Стоит и раздумывает: а хватит ли на четырнадцать человек? Никогда еще
ей не приходилось готовить так много. Когда приходили гости, мама
готовила сама, а Антошка только помогала... Теперь открыть банки с
мясными консервами для борща, для жаркого. На гарнир будет жареная
картошка ломтиками, а не вареная, мокрая, которую подают здесь три
раза в день; из яблочного джема Антошка сделает кисель.
Ого, оказывается, борщ придется варить в двух кастрюлях: пароход
качает и из кастрюли выплескивается вода.
А наверху стоит немолчный грохот, и Антошка должна поминутно
оглядываться, чтобы увидеть, не обижают ли друг друга ее питомцы, не
плачет ли Джонни.
Антошка собиралась уже опустить в кипящую воду тушеные овощи, но
грохот сотряс корабль, и с подволока в кастрюлю посыпались пласты
масляной краски. Надо кипятить свежую воду, кипятить под крышкой.
Антошка разыскала томатную пасту, добавила несколько ложек в
овощи. Конечно, на мясном бульоне борщ был бы вкуснее, и хорошо бы
положить туда антоновское яблоко и порезать сосисок. Такой борщ любил
папа... Теперь открыть мясные консервы, смешать с овощами и опустить в
кипяток. Сколько же банок открыть - две, три? Решила, что мясом борща
не испортишь, открыла три банки.
А почему не видно Джонни и Пикквика? Заглянула в бочонок.
Малыши устали стоять, уселись на дно. Пикквик рвет зубами тряпку,
Джонни ее вырывает у него из пасти. Ничего, не ссорятся, пусть играют.
Кипит борщ, распространяя запах лука, капусты и тушенки. Смешное
слово - "тушенка". Никогда раньше не слышала его Антошка, и мама не
знала. Раньше называли: "тушеное мясо", а какой-то русский эмигрант в
Америке, забывший родной язык, вместо тушеное мясо перевел "тушенка".
Этикетки с таким названием наклеены на банках, которые, очевидно,
изготовлены на экспорт в Советский Союз.
Жаль, что ни шведы, ни англичане не знают, что такое сметана. А
как был бы вкусен борщ со сметаной!
Ох, как много надо начистить картошки на четырнадцать человек!
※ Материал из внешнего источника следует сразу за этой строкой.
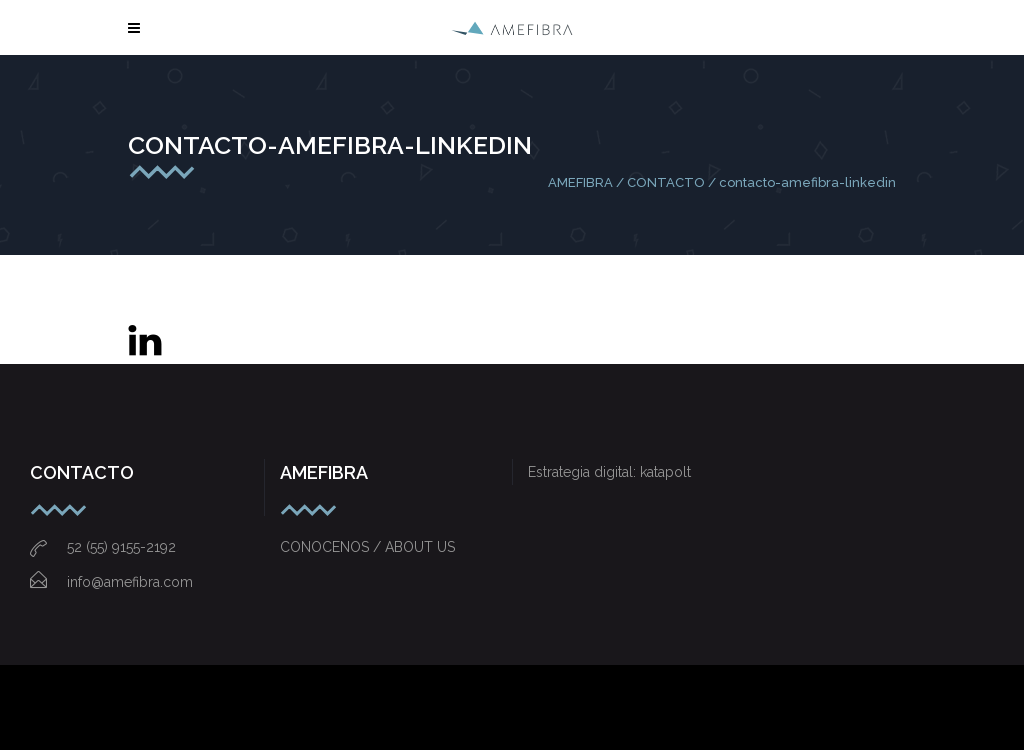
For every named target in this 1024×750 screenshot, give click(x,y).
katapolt (665, 472)
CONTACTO (666, 182)
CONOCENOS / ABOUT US (367, 547)
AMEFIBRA (580, 182)
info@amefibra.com (111, 582)
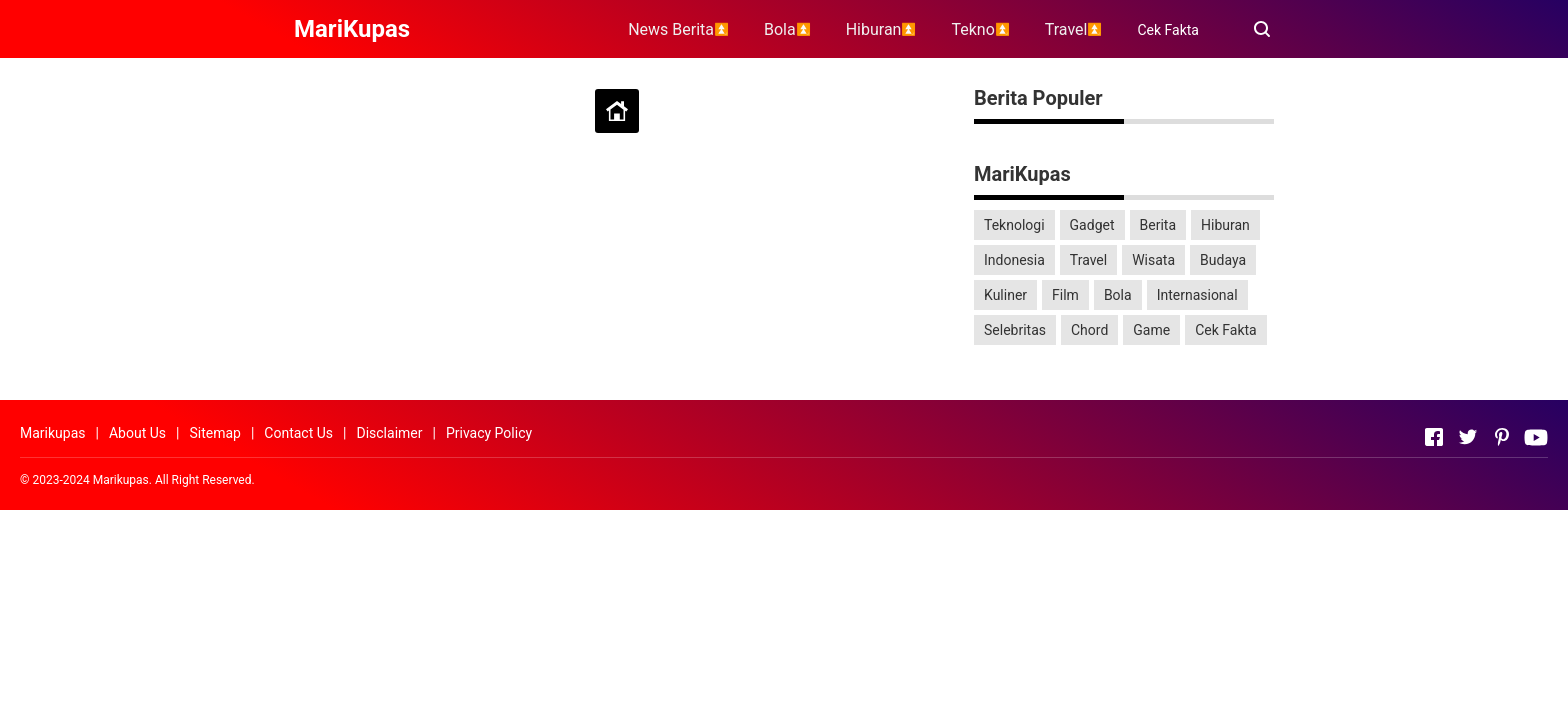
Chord (1089, 330)
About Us (137, 433)
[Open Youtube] (1536, 437)
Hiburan (1225, 225)
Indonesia (1014, 260)
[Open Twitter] (1468, 437)
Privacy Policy (489, 433)
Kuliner (1005, 295)
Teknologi (1014, 225)
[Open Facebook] (1434, 437)
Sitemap (214, 433)
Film (1065, 295)
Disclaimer (389, 433)
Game (1151, 330)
По
две картофелины - двадцать восемь, а по три - это сорок две. Наверно,
проголодаются, надо очистить сорок две, нет, сорок. Себе Антошка
возьмет самую малость. Масло выплескивается со сковороды, горит на
плите. Антошка режет тоненькими ломтиками картофель, опускает в масло.
Закрыть крышкой нельзя, тогда он будет невкусный. И как это Улаф
проводит здесь многие часы каждый день?
Ну сколько можно стрелять и бомбить? Наверно, уже часа два
продолжается этот кромешный ад там, наверху. А здесь Антошка варит
борщ, русский борщ и жарит хрустящую картошку.
В камбузе жарко, как в бане, и никакой вентиляции. Джонни хнычет.
Но тесный закуток уже обжит Антошкой, здесь не страшно, а выглянуть за
дверь боязно.
Джонни надо помыть, переодеть, но его рубашки в каюте.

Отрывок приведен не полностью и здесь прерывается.